By the end of the study, beta-cell function was also similar between the groups, but those in the rosiglitazone group showed a slower decline during the treatment period. This indicated that rosiglitazone was able to stabilize function for at least a period of time. “In contrast, we saw a dramatic fall-off in the beta-cell function in the other two groups, although by 24 months there were no differences among any of them.”

 

“The favorable changes relative to insulin sensitivity were responsible for the observed reduced failure rate in the rosiglitazone group; telling is that this profound degree of insulin resistance in obese youth with type 2 diabetes is unresponsive to the effect of metformin, alone or with lifestyle therapy,” Dr. Caprio said.

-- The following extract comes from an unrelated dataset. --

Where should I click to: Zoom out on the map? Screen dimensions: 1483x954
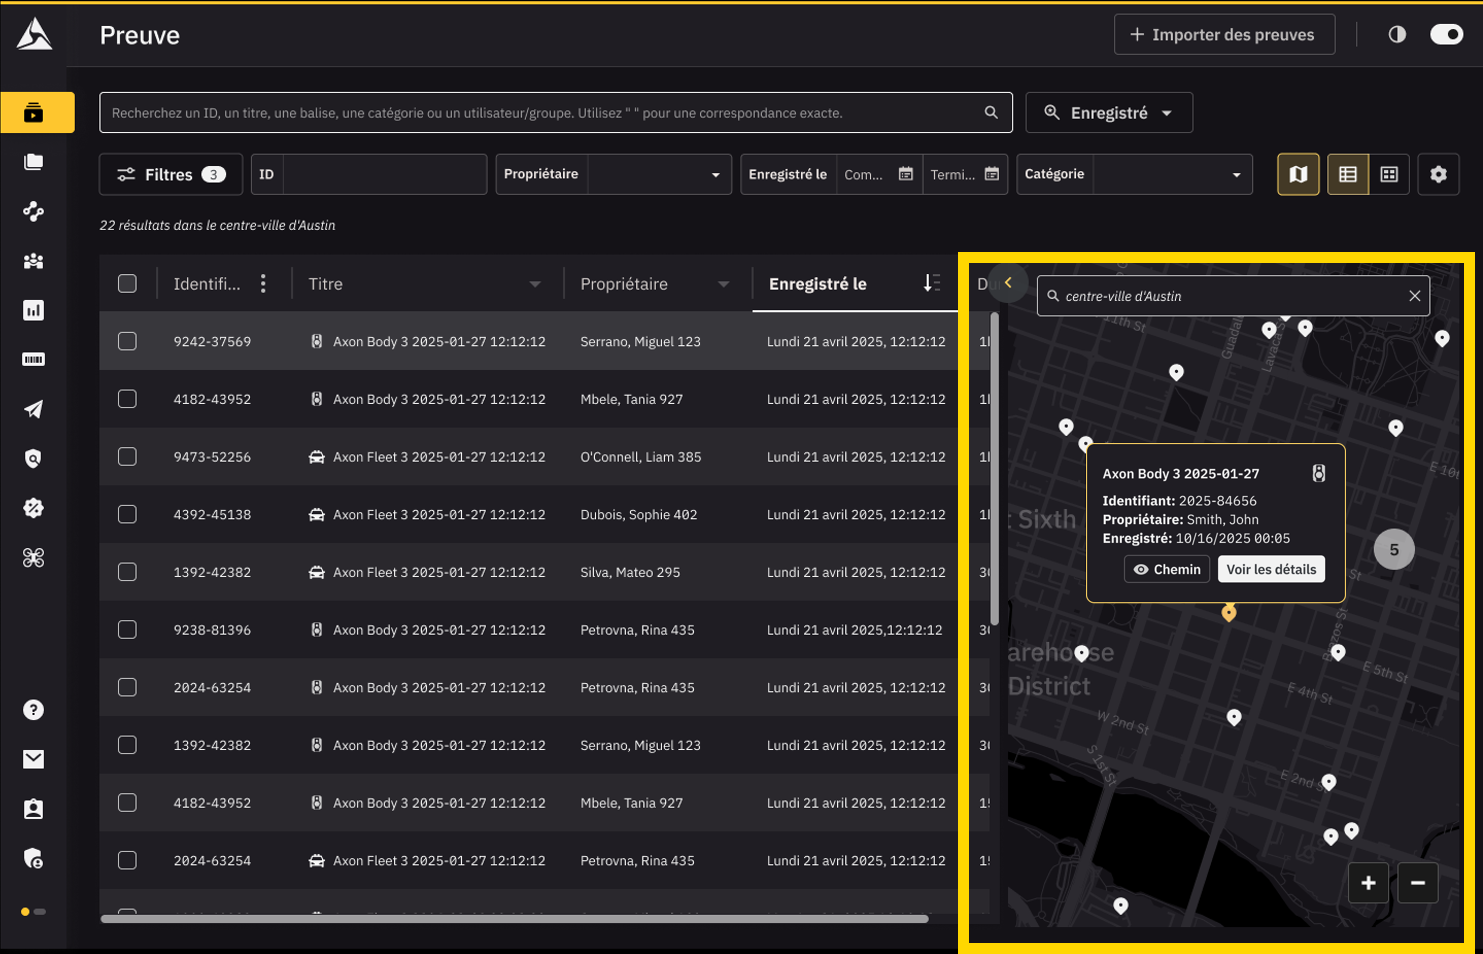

Because metformin failed those children, the better alternative appears to be more aggressive treatment early in the disease. “The introduction of such aggressive therapy early in the course of the disease appears to slow the decline of beta-cell adaptation and improve the chance or durable control.”

 

Children in TODAY were plagued with much the same medical issues as are adults with type 2 diabetes, said Dr. Neil White, chairman of the TODAY data safety and monitoring committee.

 

The subjects had a very short duration of diabetes, having been diagnosed 5-7 months before the metformin stabilization period. At that point, 34% already had hypertension. Abnormal LDL cholesterol levels were present in 10%, and high triglycerides in 54%. Some 20% had microalbuminuria, suggesting possible progression to kidney disease.

 

All of the children, regardless of their treatment group or outcome, showed somewhat abnormal left ventricular and right auricular measurements, noted Dr. White, who is also director of the pediatric clinical research unit at Washington University.

 

Echocardiography showed that the children had a left auricular diameter of up to 2.4 cm/m height, greater than the population median. All also had a left ventricular mass greater than the population median of 30 g/m2, with some reaching almost 45 g/m2.

 

“These youngsters had big hearts that are going to predispose them to heart disease in the future,” Dr. White said.

 

At the end of the study, most children (523) underwent fundus photography to evaluate retinopathy. About 14% of them had some degree of nonproliferative retinopathy, putting the young group’s prevalence squarely in line with prevalence in adults with type 2 diabetes.

 

 “This profound insulin resistance was a culprit ... against which metformin had no effect at all,” Dr. Caprio said. “Even with the two best drugs we had at the time of this study – metformin and rosiglitazone – we were not able to improve outcomes in 50% of these kids.”

 

Dr. Copeland agreed.

 

 “The finding that 50% of our children failed therapy indicates that this is an incredibly tough disease to treat by any modality we have. Our target as a society needs to be ‘How do we prevent diabetes in children?’ because once they get it, it’s going to be really tough to intervene effectively.”

 

TODAY was funded by the U.S. National Institute of Diabetes and Digestive and Kidney Diseases. All of the presenters disclosed financial relationships with Daiichi Sankyo, but said these were not relevant to the TODAY study.